Friday, 24 May 2024

Apotheon Review: A Beautiful and Engaging Greek Mythology Game

Last year, I had the pleasure of visiting a museum and being captivated by the beauty of Greek pottery art. Little did I know at the time that this art would be transformed into a captivating video game called Apotheon. The developers have truly excelled in bringing the characters and environments of Greek mythology to life. With every screen, players can appreciate the subtle textures reminiscent of handmade pots.

But Apotheon offers more than just great looks. The game starts with a compelling story of head god Zeus abandoning humanity, convincing other deities to follow suit. Without the benevolence of the gods, the Earth and its inhabitants face certain demise. In this setting, our hero Nikandreos teams up with Zeus’ wife, Hera, to challenge and gain the upgrades of the gods one by one. While comparisons to Sony’s God of War series are inevitable due to the shared pantheon, Apotheon stands out with its unique tone, look, and gameplay.

The combat mechanics of Apotheon add to the game’s appeal. It features a twin-stick shooter style, with movement controlled by the left stick and analog aiming by the right stick. Melee battles involve strategic high, medium, and low shield blocks, along with a variety of overhead strikes, thrusts, and low hacks. Ranged attacks, such as arrows and projectiles, provide precise aiming as well as quickshot options. This balanced approach to attack and defense elevates the strategic element of combat, while still allowing players to engage in straightforward battles against weaker enemies.

Apotheon challenges players to adapt their strategies by introducing weapon durability. Weapons break over time, forcing players to switch between swords, spears, axes, and clubs. While this adds offensive diversity, most of the time, players will rely on medium-quality weapons, saving special traits and powerful weapons for boss battles. The ability to access the entire inventory at any time ensures that equipping the right tool for the job is always convenient.

One of the most impressive aspects of Apotheon is the variety and freshness of its levels. Each stage is intricately designed around the theme of its associated god. For example, Poseidon’s area features an ocean to navigate, allowing players to explore dungeons on various islands or swim through underwater cave networks in search of hidden treasures. Ares’ temple is a blood-soaked environment where inhabitants are constantly forced to engage in battle. Athena’s domain is a massive spinning labyrinth filled with traps and puzzles that test players’ dexterity and problem-solving skills. Personally, I found Artemis’ forest to be the most captivating, with its rare creatures to hunt and a creative boss battle. As part of a hunting challenge, players alternate between being the hunter and the hunted, transforming between human and deer forms. This constant change in themes prevents the game from becoming repetitive and keeps players looking forward to the next exciting stage.

Apotheon boasts an excellent map system, a crucial feature in any Metroid-style game. With a simple button tap, players can overlay a translucent map on the screen while still being able to move their characters. This feature proves invaluable when exploring uncharted territories, finding new objectives, or getting a better understanding of the overall puzzle. However, players should be cautious as enemies can still attack, requiring a return to the normal view for battle and precise jumping.
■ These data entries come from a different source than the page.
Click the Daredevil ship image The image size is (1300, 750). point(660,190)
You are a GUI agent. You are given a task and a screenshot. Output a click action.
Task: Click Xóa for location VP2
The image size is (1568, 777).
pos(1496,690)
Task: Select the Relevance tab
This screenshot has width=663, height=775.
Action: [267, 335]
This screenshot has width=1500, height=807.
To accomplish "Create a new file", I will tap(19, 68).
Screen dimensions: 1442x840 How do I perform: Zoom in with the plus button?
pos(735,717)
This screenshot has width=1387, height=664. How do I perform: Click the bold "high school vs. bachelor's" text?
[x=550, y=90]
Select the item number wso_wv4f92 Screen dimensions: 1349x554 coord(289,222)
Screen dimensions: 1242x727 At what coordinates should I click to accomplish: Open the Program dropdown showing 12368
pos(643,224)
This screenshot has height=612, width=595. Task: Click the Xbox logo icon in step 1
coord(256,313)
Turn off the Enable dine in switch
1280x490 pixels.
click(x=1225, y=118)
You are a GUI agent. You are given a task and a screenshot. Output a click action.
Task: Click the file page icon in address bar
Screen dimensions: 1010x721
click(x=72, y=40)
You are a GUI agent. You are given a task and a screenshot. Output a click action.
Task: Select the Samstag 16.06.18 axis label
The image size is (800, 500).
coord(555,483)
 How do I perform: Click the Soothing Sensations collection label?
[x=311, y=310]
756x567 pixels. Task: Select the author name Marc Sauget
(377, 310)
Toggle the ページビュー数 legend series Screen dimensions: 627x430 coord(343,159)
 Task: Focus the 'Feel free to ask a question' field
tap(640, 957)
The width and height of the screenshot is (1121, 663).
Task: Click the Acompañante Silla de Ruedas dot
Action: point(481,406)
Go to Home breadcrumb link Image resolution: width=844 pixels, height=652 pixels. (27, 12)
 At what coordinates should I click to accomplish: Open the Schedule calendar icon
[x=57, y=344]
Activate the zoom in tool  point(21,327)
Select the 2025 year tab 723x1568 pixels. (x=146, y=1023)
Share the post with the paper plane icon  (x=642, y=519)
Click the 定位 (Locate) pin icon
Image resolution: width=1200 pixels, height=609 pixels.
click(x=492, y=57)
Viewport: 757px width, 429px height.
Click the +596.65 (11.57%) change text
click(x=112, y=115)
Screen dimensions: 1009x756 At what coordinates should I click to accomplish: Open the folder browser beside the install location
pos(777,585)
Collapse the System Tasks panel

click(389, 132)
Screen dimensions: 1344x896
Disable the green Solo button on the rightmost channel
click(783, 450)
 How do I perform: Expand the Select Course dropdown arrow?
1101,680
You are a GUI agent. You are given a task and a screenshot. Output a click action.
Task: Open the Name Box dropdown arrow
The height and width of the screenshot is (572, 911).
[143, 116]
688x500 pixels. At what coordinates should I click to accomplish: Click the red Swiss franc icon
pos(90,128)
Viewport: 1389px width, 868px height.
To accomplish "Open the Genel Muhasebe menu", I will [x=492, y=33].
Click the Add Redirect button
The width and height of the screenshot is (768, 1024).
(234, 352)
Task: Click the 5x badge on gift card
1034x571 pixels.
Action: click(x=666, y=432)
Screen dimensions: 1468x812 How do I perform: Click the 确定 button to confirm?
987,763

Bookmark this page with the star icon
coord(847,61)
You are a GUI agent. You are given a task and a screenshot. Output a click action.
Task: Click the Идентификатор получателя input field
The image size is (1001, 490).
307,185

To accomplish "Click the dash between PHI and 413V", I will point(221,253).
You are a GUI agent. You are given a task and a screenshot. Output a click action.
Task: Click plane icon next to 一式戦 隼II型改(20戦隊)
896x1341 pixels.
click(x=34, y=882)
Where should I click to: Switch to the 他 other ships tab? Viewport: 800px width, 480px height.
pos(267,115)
While Apotheon offers a rich single-player experience, it also includes a two-player local battle mode. Although the current offerings are limited, with more players, additional maps, and added options, this multiplayer mode has the potential to provide the same captivating mayhem as Towerfall.

As with any game, there were a few minor issues during my playthrough. For example, during the Poseidon boss fight, my ship was knocked off the screen, resulting in a few restarts before everything worked correctly. However, it is reasonable to expect that these issues will be patched soon.

In conclusion, Apotheon is not only a visually stunning and expertly executed tribute to ancient Greek art and culture, but it is also an incredibly fun game. It has certainly become one of my surprise favorites of 2015. Whether you are a fan of Greek mythology or simply enjoy engaging gameplay, Apotheon is a must-play experience.


1. Can I play Apotheon on multiple platforms?
Yes, Apotheon is available on PC and PlayStation 4.

2. How long does it take to complete the game?
The duration of the game can vary depending on the player’s skill and playstyle. On average, it takes about 8-10 hours to complete.

3. Is there a New Game Plus mode?
Yes, Apotheon offers a New Game Plus mode, allowing players to replay the game with their acquired upgrades and abilities, providing additional challenges and unlocking new content.

4. Are there any additional downloadable content (DLC) for the game?
Currently, there are no DLCs available for Apotheon.

5. Does the game have controller support?
Yes, Apotheon fully supports controller input, enhancing the gameplay experience.


Apotheon is a remarkable game that seamlessly blends Greek mythology with engaging gameplay. With its stunning art, diverse levels, strategic combat, and captivating storyline, Apotheon stands out as a must-play experience for fans of Greek mythology and action-adventure games alike. Whether you are exploring the beautifully crafted levels or engaging in challenging battles against powerful gods, Apotheon will keep you entertained and continually surprised. Don’t miss out on this gem of a game that truly brings an ancient world to life.